I was very excited to serve on the Non-Fiction Award committee as this is a passion of mine. From the nominations received, we determined a "short list" of 5 titles. After reading all 5, we chose our "Top 3." The titles making the cut were:
"At Home: a short history of private life" by Bill Bryson
"The Immortal Life of Henrietta Lacks" by Rebecca Skloot
"The Warmth of Other Suns" (Wilkerson). This is a beautifully crafted book that chronicles one of the great untold stories of American history: the decades-long migration of black citizens who fled the South for northern and western cities, in search of a better life. From 1915 to 1970, this exodus of almost six million people changed the face of America. Wilkerson relates to readers by connecting personal stories with American History. This book is detailed, clearly well-researched, and amazingly written. It reminded me of reading Steinbeck.

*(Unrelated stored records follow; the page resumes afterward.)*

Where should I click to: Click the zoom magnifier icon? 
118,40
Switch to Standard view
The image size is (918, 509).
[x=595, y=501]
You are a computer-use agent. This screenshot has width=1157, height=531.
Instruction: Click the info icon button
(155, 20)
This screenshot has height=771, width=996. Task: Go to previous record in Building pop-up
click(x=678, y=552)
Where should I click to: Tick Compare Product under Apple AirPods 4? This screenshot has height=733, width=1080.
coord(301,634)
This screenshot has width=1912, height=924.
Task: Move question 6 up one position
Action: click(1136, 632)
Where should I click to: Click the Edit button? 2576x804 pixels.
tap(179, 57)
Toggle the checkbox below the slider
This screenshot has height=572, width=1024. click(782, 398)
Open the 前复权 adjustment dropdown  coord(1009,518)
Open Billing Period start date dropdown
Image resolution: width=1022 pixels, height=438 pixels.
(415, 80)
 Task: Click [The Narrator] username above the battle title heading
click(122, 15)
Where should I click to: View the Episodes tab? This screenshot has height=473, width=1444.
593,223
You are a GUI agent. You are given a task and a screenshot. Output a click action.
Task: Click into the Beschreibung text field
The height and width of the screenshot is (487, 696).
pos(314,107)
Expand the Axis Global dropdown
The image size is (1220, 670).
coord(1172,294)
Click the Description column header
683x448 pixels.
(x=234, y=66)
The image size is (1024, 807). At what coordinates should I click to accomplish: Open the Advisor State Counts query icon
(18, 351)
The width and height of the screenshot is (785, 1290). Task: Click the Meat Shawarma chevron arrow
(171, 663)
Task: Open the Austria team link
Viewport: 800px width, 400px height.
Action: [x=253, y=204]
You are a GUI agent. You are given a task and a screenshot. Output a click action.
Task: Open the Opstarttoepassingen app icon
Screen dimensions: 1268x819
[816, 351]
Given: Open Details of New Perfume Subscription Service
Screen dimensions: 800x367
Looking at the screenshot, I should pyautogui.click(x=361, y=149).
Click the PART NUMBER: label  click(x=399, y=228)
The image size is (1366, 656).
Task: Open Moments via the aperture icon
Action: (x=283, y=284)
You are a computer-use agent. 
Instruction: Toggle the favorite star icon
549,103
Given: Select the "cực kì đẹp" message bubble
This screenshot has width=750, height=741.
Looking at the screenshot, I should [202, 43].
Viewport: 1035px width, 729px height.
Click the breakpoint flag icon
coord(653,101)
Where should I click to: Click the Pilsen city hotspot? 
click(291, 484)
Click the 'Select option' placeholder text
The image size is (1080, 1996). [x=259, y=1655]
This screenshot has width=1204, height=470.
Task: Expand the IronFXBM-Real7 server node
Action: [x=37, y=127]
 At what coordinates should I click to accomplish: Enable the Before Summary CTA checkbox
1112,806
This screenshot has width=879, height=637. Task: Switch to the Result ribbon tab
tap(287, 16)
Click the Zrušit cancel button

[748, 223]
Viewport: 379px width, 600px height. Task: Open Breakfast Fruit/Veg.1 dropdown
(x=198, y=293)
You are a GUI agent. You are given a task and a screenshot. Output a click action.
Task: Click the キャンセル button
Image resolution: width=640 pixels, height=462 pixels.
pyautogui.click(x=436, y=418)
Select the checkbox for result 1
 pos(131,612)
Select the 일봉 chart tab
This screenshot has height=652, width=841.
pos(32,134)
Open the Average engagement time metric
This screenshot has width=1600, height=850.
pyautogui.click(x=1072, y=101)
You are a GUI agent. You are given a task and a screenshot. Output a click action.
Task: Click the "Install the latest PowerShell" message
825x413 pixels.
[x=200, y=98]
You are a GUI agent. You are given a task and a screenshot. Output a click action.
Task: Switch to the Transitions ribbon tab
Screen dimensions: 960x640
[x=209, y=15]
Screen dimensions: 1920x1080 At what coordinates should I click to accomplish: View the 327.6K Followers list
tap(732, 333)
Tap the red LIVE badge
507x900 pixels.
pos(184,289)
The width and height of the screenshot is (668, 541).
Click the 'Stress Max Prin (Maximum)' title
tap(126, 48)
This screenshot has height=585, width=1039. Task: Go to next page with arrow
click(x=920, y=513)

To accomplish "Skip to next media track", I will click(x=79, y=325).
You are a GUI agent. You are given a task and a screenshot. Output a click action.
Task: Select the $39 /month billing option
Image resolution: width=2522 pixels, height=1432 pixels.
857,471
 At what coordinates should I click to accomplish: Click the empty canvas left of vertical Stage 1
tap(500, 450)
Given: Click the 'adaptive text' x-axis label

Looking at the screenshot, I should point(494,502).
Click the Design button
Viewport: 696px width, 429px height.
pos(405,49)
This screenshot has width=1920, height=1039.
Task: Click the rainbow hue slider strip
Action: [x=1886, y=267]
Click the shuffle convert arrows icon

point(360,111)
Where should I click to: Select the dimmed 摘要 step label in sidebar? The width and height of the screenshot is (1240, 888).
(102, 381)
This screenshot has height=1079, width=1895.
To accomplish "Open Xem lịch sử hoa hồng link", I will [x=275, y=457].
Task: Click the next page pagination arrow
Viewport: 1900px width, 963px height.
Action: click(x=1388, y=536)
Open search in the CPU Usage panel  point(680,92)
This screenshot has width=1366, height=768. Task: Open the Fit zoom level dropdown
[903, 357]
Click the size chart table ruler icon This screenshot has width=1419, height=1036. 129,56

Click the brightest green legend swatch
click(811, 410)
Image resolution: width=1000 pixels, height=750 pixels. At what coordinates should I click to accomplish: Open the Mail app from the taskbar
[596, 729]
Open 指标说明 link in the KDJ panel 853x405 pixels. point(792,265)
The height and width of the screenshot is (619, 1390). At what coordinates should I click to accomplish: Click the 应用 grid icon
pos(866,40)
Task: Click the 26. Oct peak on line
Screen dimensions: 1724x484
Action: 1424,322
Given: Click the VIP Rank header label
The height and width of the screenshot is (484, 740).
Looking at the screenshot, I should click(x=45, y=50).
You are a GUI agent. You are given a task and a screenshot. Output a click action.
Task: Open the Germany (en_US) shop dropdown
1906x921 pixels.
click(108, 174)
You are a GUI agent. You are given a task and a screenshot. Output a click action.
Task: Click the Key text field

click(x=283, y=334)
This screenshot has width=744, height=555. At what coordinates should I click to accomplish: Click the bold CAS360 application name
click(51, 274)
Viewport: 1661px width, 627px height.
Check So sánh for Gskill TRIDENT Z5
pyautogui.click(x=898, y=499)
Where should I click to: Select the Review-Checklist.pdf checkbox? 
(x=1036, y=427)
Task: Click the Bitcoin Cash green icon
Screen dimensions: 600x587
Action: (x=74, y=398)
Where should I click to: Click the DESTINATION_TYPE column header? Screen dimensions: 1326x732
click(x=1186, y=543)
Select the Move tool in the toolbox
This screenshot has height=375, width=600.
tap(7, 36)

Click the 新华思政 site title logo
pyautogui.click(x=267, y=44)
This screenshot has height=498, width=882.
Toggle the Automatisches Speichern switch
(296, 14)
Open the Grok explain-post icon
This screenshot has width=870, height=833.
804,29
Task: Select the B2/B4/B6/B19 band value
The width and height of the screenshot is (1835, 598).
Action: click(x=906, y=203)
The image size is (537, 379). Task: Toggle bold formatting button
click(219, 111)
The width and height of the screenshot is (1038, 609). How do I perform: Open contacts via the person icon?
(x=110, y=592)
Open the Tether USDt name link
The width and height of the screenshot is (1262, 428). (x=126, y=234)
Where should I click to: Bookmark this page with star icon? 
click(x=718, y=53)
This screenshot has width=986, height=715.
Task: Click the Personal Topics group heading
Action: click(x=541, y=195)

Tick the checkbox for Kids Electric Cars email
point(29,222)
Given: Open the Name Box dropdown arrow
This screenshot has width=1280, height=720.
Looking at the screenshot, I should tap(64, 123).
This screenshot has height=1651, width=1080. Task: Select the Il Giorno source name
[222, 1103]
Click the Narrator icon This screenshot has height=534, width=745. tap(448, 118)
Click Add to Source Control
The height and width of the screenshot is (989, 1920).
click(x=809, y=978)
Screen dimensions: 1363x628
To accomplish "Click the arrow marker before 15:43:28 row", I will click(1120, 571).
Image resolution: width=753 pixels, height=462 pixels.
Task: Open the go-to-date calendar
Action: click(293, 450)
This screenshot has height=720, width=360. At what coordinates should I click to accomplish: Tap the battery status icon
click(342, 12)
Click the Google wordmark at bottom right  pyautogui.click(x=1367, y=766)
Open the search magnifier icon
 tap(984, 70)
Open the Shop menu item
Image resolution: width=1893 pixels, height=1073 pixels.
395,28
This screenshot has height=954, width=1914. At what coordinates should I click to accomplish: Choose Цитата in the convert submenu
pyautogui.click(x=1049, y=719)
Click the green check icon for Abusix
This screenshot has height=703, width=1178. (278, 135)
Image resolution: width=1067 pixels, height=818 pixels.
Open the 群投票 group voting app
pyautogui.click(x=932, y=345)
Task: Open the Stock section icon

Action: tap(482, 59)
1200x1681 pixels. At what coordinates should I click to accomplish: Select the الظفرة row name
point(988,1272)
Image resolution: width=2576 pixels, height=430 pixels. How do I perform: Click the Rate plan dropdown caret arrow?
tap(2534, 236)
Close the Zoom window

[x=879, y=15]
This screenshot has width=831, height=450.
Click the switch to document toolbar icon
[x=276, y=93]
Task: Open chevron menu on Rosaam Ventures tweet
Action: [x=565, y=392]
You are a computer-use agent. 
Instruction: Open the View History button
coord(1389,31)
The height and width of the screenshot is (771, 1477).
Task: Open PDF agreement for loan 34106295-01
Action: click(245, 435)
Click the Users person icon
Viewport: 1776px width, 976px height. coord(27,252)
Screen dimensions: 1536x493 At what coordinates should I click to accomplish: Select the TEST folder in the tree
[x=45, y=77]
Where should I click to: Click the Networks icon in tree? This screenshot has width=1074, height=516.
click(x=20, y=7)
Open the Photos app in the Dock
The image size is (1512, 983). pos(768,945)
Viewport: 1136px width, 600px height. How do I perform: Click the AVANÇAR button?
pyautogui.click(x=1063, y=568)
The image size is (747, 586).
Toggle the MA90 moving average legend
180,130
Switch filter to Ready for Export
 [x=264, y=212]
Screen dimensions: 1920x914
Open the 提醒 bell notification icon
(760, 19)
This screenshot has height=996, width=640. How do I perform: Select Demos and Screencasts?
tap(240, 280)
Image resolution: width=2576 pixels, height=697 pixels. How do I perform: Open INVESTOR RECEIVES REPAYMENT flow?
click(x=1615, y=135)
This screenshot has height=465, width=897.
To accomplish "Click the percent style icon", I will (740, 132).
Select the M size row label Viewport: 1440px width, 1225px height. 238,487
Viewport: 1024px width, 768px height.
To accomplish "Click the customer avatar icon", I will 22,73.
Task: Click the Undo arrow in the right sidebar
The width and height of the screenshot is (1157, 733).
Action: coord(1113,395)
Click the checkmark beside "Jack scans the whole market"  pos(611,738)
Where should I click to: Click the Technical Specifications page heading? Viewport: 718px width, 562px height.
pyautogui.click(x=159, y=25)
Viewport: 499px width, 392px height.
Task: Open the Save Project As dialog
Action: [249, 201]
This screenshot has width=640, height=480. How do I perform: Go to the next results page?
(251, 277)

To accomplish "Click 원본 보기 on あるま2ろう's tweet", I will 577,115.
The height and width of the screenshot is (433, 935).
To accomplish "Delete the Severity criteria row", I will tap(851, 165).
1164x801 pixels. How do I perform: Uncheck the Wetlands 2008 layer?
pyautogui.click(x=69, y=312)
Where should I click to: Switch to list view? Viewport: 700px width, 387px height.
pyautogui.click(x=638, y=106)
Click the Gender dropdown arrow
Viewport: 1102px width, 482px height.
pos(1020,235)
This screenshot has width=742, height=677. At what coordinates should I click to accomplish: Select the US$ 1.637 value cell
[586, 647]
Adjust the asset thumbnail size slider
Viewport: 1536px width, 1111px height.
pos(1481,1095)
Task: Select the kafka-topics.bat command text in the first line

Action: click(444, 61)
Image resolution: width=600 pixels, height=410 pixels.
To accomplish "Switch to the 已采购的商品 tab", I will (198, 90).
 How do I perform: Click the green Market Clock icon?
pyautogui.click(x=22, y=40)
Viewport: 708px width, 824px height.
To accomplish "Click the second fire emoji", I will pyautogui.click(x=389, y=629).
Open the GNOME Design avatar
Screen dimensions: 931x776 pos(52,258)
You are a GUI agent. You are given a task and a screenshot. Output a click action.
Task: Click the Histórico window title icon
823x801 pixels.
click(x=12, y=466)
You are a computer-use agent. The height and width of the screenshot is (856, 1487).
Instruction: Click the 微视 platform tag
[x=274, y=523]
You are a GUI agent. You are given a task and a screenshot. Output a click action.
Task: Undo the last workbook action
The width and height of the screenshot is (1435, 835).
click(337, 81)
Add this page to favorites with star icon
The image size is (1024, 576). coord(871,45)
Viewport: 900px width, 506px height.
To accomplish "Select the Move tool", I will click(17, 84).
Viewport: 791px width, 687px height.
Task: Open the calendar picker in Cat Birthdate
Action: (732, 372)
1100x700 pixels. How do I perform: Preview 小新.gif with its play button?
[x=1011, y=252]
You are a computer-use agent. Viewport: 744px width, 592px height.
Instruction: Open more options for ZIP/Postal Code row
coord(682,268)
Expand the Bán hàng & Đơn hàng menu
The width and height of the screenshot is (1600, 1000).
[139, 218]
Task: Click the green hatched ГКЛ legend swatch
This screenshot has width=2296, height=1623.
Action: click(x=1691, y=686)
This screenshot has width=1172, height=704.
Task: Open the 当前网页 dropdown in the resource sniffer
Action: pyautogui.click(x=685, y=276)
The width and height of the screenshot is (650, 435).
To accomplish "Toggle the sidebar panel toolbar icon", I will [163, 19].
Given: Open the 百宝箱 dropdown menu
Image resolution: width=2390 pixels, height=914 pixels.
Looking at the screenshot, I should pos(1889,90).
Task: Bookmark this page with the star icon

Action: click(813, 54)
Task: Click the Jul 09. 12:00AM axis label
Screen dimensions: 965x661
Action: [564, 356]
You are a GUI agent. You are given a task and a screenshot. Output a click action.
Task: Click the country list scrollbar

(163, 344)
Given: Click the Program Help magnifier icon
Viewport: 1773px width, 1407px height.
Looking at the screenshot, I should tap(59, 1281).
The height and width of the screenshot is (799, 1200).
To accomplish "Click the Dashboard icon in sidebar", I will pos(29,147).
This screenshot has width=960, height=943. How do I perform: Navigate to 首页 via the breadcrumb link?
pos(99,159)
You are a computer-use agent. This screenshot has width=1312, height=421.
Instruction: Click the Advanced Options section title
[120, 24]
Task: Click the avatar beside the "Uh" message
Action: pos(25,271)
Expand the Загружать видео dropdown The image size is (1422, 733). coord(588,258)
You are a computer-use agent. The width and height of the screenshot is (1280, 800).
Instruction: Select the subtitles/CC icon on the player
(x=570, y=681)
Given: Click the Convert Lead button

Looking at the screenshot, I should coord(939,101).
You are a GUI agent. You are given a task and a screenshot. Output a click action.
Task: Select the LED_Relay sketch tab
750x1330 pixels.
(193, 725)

Our runner up was actually my favorite book, "The Immortal Life of Henrietta Lacks." Henrietta Lacks was a poor African-American woman who died of cervical cancer in 1951, when she was only 31 years old. Doctors removed cells from a tumor during Lacks' cancer treatment. While she died from the disease, her cancer cells proved uncommonly hearty, reproducing at an unheard-of rate, and even today, years later, billions of these cells are used in laboratories around the world and have led to such discoveries as the polio vaccine, cloning, gene mapping, and in vitro fertilization. This book is a story about science but it is also so much more. It is incredibly well-researched and well-written. The science is completely accessible to anyone that might read this book, but it also satisfies science geeks like myself. Lacks' story is a tragic one, filled with injustice, ethical questions, right vs. wrong, history, and family dynamics. There is really something for every reader in this book.
To find out more about the awards, and to see all the category winners, click here. And I think that both of these books tie-in nicely with my Spotlight On: Black History Month books that I've been highlighting this month. Perfect! Not sure how I got so lucky, but I'll take it.
What do you think? Have you read any of these books? What was your favorite adult non-fiction title of 2010?